On Thursday 28 February 2008, Tom Russo wrote:

On Thu, Feb 28, 2008 at 07:57:48AM -0800, we recorded a bogon-computron

collision of the <dylan.beaudette@gmail.com> flavor, containing:

> TIGER data (in its current format) is a beast to work with-- in any
> GIS. I have found that the simplest way to get "normal" looking data
> out of the TIGER files was with the tutorial on processing these data
> using PostGIS [1]. There are excellent instructions on the GeoServer
> page [1] that make use of basic PostGIS functionality, along with some
> self-contained java utilities. Following those instructions I was able
> to get *most* of the point, line, and polygon data (with meaningful
> attributes) extracted to simple tables in PostGIS. It would be a
> simple matter to export to GRASS from there.

I will take a look at that.

I can also do some of this processing using OGR and Python (I once had the
displeasure of working on such a script to make polygon shapefiles out
of TIGER/Line files), but my goal here is not so much "what tools external
to GRASS can I use to recast the problem" but "how can I learn GRASS tools
better?"

Understandable-- although I would look for a better data set from which to
learn about layers. That TIGER data is a beast.

> I think that you can get 2000 TIGER data, by county, from our favorite
> 'leading GIS vendor' for free [2]. That format should be simpler to
> use.

Yeah, but that won't teach me anything about layers in GRASS.

Understandably.

> There is also tiger2shp [3] which is now distributed for free (Windows).
>
> Finally, it looks like the US Census will be moving away from the
> current data format, and will be henceforth distributing their data as
> shapefiles [4]. Hurray!

Yeah, saw that some time ago. I had concerns about the initial set of
attributes they said they would be distributing in the data, but they have
changed that and it looks usable. Those will be available in March,
according to http://www.census.gov/geo/www/tiger/tgrshp.html

> I cannot offer any insight into the GRASS vector/layers system right
> now, but there are several good threads from a couple of months ago on
> this very topic (vector/layers/confusion).

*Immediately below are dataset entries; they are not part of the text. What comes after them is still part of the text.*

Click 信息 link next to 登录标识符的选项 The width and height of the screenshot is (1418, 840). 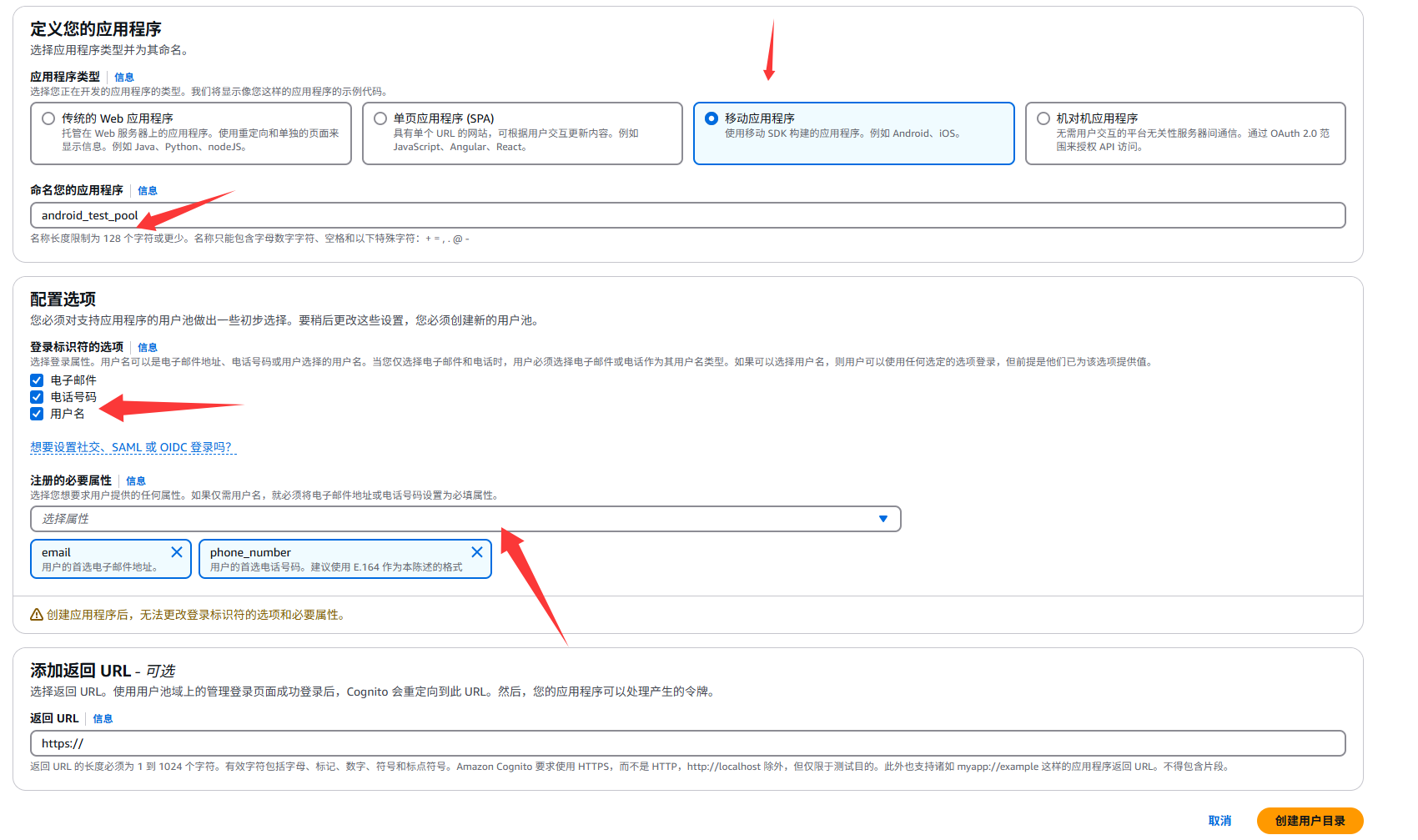tap(148, 348)

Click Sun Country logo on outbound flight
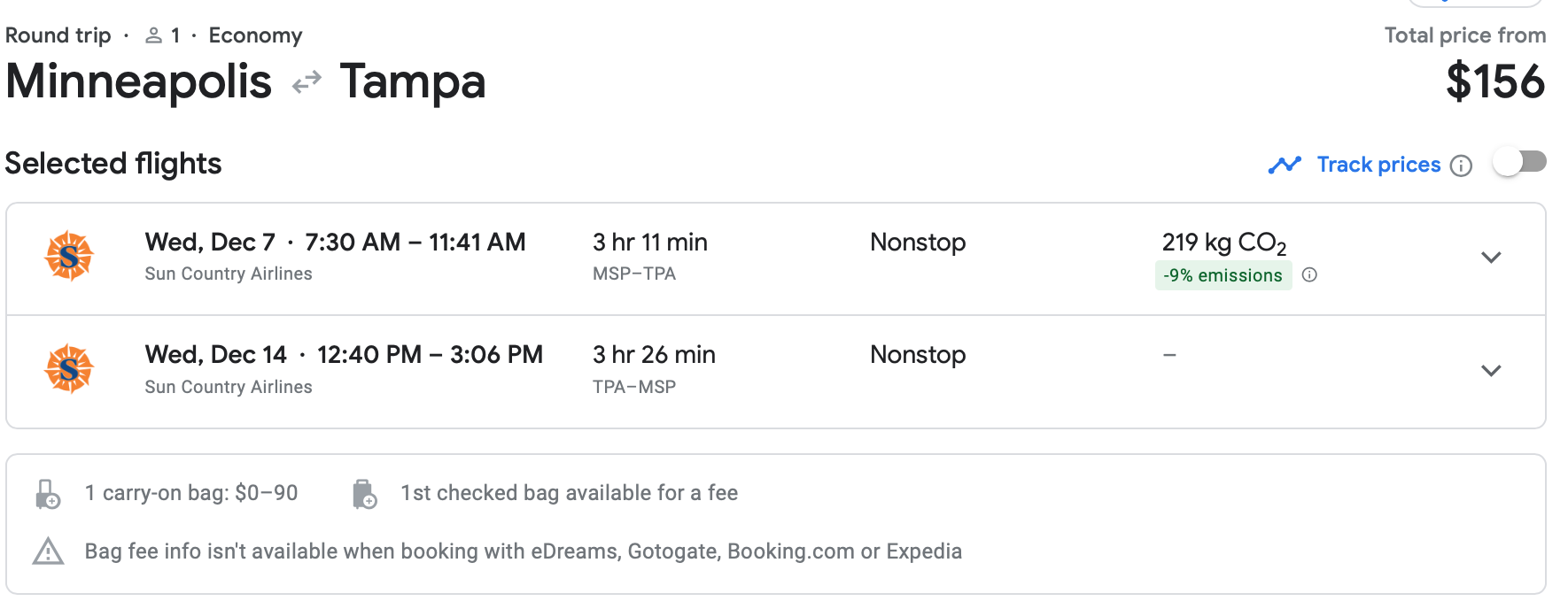pyautogui.click(x=69, y=257)
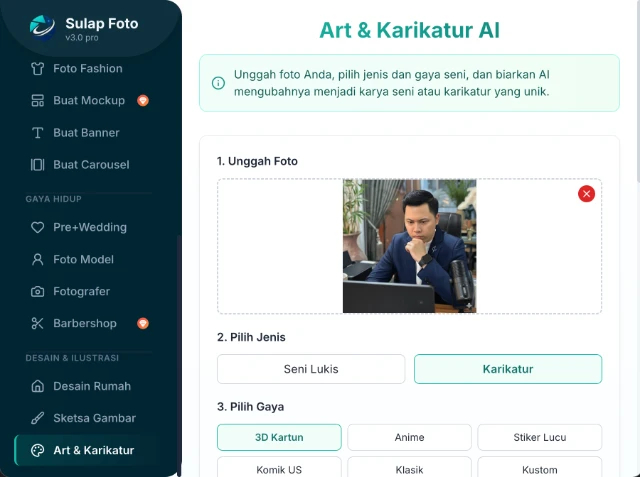The height and width of the screenshot is (477, 640).
Task: Choose the 3D Kartun style
Action: (279, 438)
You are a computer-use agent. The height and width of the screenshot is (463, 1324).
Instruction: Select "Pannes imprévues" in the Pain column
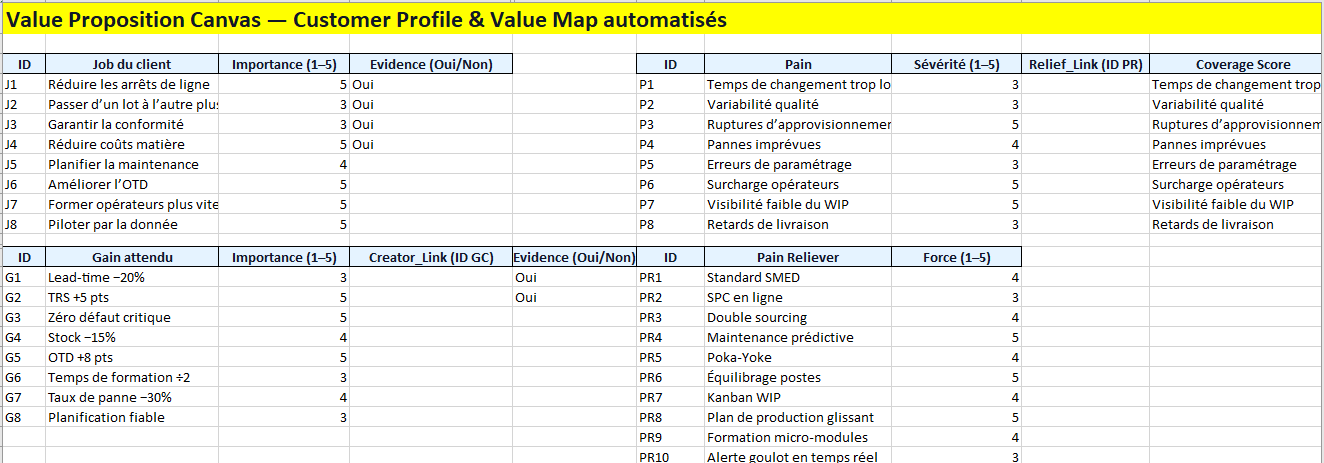pos(797,144)
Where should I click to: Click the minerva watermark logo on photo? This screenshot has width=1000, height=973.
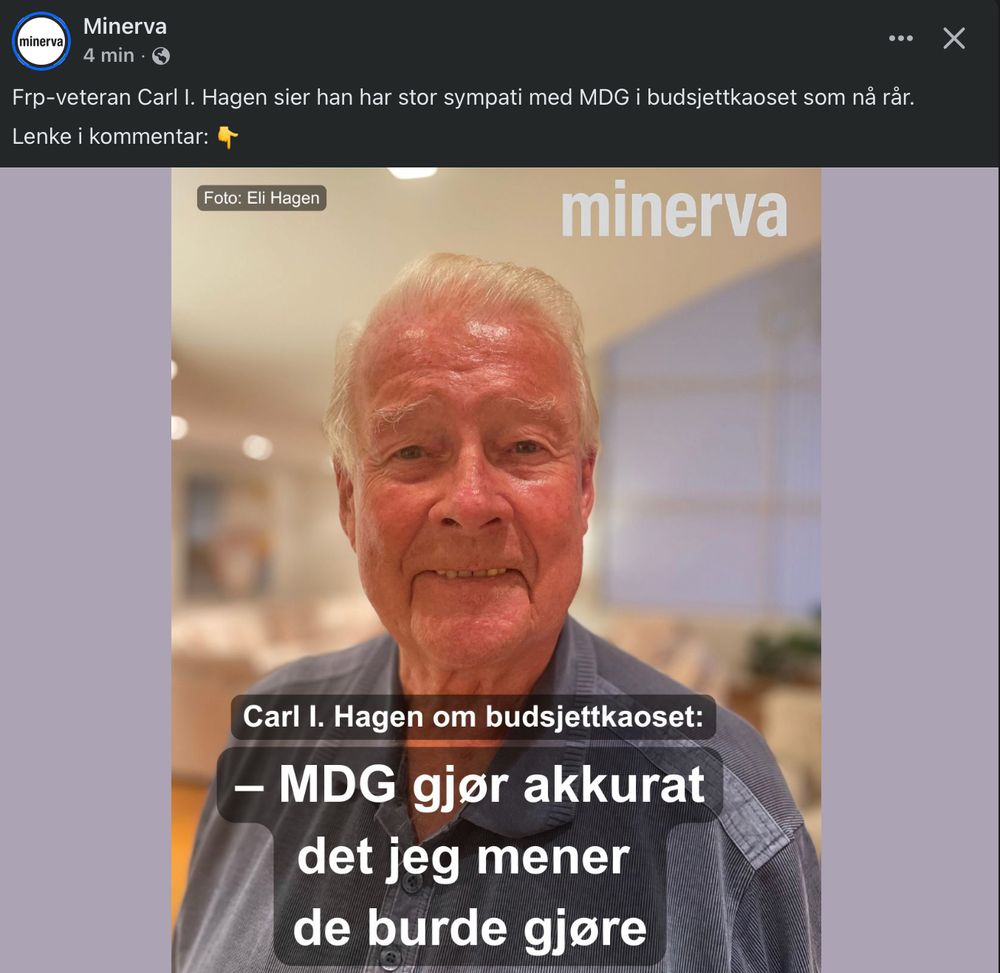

I'll see if I can search the archives and find those.

Here is a good starting point:

http://www.nabble.com/forum/Search.jtp?forum=1200&local=y&query=layer

If there aren't any good examples, it might be nice to work up something for
the new NC sample dataset -- so that there is a common framework for
teaching/learning about vector layers. In the last 5 years I have seen the
topic come up several times.

Cheers,
Dylan

--
Dylan Beaudette
Soil Resource Laboratory
http://casoilresource.lawr.ucdavis.edu/
University of California at Davis
530.754.7341

On 28/02/08 16:39, Tom Russo wrote:

I have been trying to wrap my brain around "multi-layered" GRASS vectors and
have only succeeded in wrapping my brain into knots. Perhaps someone here with a solid understanding of this stuff can help me.

[...]

Since I'm rambling now, I'll just cut to the chase and ask my question:

Given a GRASS vector with two attached database tables, one of which (layer
2, attaching attributes to centrois) has a key field POLYID, how can I create a new layer using a third, much smaller table, that also has a POLYID field, such that the new layer only contains that subset of centroids where the third layer table's POLYID matches layer 2's POLYID for that centroid?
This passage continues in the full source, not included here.